Nach § 1 Soldatengesetz (SG) ist Vorgesetzter, wer befugt ist, einem Soldaten Befehle zu erteilen. Das Grundgesetz regelt, dass der oberste militärische Vorgesetzte in Friedenszeiten der Bundesminister der Verteidigung ist und dass im Verteidigungsfall die Befehls- und Kommandogewalt auf den Bundeskanzler übergeht.

Die Verordnung über die Regelung des militärischen Vorgesetztenverhältnisses (Vorgesetztenverordnung - VorgV) wurde am 19. März 1956 erlassen und trat mit Verkündung am 7. Juni 1956 in Kraft. Zuletzt wurde sie durch Verordnung am 7. Oktober 1981 geändert.

Als Faustregel, welches Vorgesetztenverhältnis höher steht als ein anderes, kann grundsätzlich von oben nach unten ("Ober sticht Unter") folgende Aufzählung genommen werden.

BeschreibungParagraf
Vorgesetzter aufgrund besonderer Anordnung§ 5
Vorgesetzter mit besonderem Aufgabenbereich§ 3
Fachvorgesetzter§ 2
Vorgesetzter aufgrund eigener Erklärung§ 6
Vorgesetzter aufgrund des Dienstgrades§ 4
Unmittelbarer Vorgesetzter§ 1

Wie wird verhindert, dass Soldaten sich mit ständig widersprechenden Befehlen herumschlagen müssen?

Der Befehlsgeber hat auch die Folgen des Befehls zu tragen (Befehlsverantwortung).

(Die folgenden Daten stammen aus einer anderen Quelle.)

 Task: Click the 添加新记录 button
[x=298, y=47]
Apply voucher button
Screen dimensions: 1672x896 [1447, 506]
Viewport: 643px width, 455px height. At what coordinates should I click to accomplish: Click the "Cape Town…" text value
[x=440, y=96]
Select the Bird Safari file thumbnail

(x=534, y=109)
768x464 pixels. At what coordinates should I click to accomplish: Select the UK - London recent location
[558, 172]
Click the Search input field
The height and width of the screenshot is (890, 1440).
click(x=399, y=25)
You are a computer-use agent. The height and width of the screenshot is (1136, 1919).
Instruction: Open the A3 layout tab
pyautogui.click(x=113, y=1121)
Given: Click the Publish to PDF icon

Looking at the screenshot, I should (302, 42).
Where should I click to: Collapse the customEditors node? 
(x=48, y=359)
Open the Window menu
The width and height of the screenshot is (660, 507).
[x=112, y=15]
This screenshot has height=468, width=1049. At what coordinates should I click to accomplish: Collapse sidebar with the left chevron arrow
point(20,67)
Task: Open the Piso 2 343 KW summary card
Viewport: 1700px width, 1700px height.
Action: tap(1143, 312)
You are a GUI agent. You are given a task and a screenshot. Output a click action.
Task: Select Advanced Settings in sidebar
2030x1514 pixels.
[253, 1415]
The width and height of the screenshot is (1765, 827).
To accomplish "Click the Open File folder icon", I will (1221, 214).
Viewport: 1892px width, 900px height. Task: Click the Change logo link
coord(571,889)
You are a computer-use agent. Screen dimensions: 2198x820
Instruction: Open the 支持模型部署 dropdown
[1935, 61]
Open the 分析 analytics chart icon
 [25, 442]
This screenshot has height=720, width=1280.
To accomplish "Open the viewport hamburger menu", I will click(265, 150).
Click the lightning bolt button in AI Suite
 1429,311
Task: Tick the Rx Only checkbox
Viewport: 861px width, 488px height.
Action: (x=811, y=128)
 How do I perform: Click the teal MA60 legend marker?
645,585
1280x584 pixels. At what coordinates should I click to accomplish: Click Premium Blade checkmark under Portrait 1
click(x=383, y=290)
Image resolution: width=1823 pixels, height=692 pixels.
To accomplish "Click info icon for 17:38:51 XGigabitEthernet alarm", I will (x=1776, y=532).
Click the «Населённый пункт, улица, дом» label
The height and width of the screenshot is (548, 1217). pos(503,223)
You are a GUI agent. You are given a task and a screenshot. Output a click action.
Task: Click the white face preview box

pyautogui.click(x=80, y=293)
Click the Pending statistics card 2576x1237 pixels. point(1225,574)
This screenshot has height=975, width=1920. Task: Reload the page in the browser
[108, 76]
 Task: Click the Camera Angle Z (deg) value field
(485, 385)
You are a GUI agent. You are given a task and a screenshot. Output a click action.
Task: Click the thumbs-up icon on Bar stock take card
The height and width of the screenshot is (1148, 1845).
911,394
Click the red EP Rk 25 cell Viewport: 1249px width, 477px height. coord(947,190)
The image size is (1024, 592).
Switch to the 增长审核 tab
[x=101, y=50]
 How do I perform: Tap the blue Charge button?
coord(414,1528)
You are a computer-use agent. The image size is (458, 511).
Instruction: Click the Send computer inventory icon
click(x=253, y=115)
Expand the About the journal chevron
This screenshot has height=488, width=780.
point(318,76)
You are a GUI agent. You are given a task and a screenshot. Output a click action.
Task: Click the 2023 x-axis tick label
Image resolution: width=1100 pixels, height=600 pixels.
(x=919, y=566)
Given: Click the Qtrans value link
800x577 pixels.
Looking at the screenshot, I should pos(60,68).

Gibt ein Vorgesetzter einem Untergebenen einen Befehl, der einem an diesen bereits erteiltem Befehl widerspricht oder den zuerst erteilten Befehl in der Ausführung nicht unerheblich verzögert, so hat der Untergebene die Pflicht den Vorgesetzten darauf hinzuweisen (Teil der Befehlsprüfung), dass er bereits einen anderen Auftrag hat. Der Befehlsgeber muss nun seinerseits prüfen, ob sein Auftrag wichtiger ist und entsprechend den Befehl wiederholen oder den Auftrag einem anderen Soldaten übertragen. Der Untergebene muss immer dem zuletzt erfolgten Befehl Gehorsam leisten, es sei denn, dass dessen Ausführung eine Straftat beinhaltet oder gegen geltendes Völkerrecht verstösst.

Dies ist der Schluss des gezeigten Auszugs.